** Begin Dataset content **
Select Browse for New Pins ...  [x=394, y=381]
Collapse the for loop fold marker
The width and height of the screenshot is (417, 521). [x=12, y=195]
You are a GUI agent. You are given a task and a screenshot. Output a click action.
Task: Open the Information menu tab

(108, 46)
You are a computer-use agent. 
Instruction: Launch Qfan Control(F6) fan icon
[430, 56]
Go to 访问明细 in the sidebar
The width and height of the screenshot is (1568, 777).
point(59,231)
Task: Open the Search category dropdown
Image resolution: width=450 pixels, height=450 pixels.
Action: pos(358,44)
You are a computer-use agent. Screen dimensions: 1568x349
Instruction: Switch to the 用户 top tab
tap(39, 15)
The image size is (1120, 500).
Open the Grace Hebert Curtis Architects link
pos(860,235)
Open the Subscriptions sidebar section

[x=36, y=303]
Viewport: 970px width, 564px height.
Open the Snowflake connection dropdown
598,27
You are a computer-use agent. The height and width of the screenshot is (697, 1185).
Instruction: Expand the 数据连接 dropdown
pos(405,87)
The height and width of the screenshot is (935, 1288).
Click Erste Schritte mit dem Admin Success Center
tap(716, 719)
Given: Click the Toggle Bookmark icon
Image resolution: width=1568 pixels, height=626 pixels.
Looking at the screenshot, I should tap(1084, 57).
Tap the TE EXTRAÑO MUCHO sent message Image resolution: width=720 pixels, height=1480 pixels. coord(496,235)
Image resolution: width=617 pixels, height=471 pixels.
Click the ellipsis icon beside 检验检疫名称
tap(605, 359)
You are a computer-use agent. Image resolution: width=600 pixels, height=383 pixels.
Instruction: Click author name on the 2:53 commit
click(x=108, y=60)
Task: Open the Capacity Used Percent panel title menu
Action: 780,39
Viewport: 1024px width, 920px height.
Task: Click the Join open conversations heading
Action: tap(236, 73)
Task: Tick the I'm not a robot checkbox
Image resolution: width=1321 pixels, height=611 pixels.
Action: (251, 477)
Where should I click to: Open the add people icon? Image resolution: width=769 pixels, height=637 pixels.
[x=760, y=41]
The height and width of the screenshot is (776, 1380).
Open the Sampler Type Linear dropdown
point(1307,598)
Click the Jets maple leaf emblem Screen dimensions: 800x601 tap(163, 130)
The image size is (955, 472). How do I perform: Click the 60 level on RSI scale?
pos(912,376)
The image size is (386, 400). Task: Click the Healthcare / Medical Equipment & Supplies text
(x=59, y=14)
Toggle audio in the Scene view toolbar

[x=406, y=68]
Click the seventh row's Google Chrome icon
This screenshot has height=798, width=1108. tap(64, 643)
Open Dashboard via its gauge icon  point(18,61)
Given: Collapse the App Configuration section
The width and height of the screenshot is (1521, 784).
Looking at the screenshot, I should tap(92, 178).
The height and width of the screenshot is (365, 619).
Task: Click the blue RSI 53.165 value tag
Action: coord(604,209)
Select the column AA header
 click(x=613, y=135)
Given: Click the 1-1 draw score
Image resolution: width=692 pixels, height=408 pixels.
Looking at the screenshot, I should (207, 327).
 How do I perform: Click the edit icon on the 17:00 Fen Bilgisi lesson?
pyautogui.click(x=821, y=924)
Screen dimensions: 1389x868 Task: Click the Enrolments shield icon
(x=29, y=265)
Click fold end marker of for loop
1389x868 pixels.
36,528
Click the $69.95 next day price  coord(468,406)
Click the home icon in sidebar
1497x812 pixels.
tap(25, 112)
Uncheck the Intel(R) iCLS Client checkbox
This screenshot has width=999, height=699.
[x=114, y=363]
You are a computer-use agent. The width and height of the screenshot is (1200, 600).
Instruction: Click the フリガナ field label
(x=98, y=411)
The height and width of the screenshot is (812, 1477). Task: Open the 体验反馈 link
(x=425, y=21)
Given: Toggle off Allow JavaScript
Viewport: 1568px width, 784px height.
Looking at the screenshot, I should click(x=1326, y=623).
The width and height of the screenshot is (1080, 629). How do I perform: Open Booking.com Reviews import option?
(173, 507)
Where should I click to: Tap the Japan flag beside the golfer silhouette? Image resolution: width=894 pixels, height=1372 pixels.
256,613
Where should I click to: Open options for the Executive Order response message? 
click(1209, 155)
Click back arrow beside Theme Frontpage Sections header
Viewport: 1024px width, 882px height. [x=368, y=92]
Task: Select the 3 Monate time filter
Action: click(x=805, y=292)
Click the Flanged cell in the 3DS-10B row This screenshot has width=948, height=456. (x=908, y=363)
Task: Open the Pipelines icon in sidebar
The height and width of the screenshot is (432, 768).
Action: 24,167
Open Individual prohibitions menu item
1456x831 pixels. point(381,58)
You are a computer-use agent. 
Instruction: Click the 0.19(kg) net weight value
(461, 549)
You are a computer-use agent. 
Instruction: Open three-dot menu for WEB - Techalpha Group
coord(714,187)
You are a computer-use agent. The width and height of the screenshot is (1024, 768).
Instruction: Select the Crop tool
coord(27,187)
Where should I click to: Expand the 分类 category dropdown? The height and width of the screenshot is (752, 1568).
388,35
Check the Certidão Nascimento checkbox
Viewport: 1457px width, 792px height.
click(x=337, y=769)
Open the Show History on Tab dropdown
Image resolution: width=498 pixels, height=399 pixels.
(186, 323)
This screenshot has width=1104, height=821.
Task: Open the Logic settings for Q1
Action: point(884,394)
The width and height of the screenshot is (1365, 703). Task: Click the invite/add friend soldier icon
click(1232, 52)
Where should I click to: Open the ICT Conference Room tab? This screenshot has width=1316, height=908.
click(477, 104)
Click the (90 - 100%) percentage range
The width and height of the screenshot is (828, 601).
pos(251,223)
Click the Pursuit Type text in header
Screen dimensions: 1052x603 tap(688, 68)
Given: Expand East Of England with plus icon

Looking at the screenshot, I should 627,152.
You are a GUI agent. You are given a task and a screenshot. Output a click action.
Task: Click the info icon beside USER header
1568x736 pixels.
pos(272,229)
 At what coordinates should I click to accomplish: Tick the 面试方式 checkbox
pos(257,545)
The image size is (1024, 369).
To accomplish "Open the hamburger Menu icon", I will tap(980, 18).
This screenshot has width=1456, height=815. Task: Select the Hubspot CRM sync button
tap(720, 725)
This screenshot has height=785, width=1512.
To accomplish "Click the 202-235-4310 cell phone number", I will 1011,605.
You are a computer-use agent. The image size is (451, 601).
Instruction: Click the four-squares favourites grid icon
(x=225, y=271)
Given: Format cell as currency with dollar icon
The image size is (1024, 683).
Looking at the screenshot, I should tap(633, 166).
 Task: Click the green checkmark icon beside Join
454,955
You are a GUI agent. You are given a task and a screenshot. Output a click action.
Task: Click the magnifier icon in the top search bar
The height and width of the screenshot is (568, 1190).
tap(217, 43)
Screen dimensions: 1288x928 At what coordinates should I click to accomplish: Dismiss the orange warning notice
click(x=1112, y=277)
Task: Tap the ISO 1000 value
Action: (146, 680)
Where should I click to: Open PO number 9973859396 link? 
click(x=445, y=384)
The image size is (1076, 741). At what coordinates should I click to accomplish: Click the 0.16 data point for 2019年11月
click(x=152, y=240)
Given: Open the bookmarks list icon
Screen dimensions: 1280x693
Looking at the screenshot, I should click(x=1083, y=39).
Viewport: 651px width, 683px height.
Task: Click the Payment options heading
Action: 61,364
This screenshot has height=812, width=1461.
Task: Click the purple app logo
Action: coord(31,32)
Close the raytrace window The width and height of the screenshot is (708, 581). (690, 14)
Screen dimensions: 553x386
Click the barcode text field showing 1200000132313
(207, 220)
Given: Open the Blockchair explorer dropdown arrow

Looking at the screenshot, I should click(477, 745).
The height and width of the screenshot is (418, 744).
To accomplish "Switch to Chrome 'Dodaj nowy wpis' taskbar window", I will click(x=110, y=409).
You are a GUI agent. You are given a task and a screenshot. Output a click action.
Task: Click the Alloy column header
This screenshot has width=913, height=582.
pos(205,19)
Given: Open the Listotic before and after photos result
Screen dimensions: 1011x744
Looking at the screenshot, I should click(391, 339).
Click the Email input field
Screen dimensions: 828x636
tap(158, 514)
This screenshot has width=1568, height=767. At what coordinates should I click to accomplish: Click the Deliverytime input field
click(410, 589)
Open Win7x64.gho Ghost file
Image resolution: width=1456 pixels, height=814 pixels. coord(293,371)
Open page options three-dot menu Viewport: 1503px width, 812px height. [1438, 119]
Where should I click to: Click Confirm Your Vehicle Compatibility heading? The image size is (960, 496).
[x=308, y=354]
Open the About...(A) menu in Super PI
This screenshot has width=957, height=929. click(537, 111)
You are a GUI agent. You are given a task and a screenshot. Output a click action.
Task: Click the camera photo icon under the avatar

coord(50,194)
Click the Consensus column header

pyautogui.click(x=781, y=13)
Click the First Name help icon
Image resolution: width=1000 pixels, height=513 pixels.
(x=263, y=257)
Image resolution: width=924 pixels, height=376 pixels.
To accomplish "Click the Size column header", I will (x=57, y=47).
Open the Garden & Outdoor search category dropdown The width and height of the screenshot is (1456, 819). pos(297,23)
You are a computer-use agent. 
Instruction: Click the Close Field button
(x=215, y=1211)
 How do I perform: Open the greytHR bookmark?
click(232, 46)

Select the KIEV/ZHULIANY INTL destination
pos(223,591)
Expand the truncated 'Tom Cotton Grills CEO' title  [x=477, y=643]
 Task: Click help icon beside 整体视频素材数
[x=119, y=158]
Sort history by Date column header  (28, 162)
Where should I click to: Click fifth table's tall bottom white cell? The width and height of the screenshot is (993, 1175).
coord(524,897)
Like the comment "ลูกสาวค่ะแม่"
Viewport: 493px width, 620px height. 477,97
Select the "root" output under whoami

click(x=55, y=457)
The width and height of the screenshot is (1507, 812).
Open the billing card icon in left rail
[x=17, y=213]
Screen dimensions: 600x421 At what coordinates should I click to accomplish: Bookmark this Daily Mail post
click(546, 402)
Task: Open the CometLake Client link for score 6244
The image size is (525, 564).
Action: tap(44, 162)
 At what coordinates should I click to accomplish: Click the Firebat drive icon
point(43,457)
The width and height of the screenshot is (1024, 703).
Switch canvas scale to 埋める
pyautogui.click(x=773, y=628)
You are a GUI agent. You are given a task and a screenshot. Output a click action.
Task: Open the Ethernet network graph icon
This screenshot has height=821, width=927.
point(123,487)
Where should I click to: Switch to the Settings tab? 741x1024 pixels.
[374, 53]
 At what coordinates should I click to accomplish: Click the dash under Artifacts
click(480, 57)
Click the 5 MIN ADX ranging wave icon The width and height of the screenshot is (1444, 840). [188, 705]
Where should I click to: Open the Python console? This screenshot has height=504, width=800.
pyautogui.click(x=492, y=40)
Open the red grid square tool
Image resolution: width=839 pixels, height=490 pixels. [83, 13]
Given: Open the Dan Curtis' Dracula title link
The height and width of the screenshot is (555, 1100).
** End Dataset content **
◆ Your goal
Reproduce the part of the items that opens at the very start and closes with the line containing "pos(405,87)", swapping "dropdown" for "list" and keeping everything else the same.

◆ Final result
Select Browse for New Pins ...  [x=394, y=381]
Collapse the for loop fold marker
The width and height of the screenshot is (417, 521). [x=12, y=195]
You are a GUI agent. You are given a task and a screenshot. Output a click action.
Task: Open the Information menu tab

(108, 46)
You are a computer-use agent. 
Instruction: Launch Qfan Control(F6) fan icon
[430, 56]
Go to 访问明细 in the sidebar
The width and height of the screenshot is (1568, 777).
point(59,231)
Task: Open the Search category list
Image resolution: width=450 pixels, height=450 pixels.
Action: pos(358,44)
You are a computer-use agent. Screen dimensions: 1568x349
Instruction: Switch to the 用户 top tab
tap(39, 15)
The image size is (1120, 500).
Open the Grace Hebert Curtis Architects link
pos(860,235)
Open the Subscriptions sidebar section

[x=36, y=303]
Viewport: 970px width, 564px height.
Open the Snowflake connection list
598,27
You are a computer-use agent. The height and width of the screenshot is (697, 1185).
Instruction: Expand the 数据连接 list
pos(405,87)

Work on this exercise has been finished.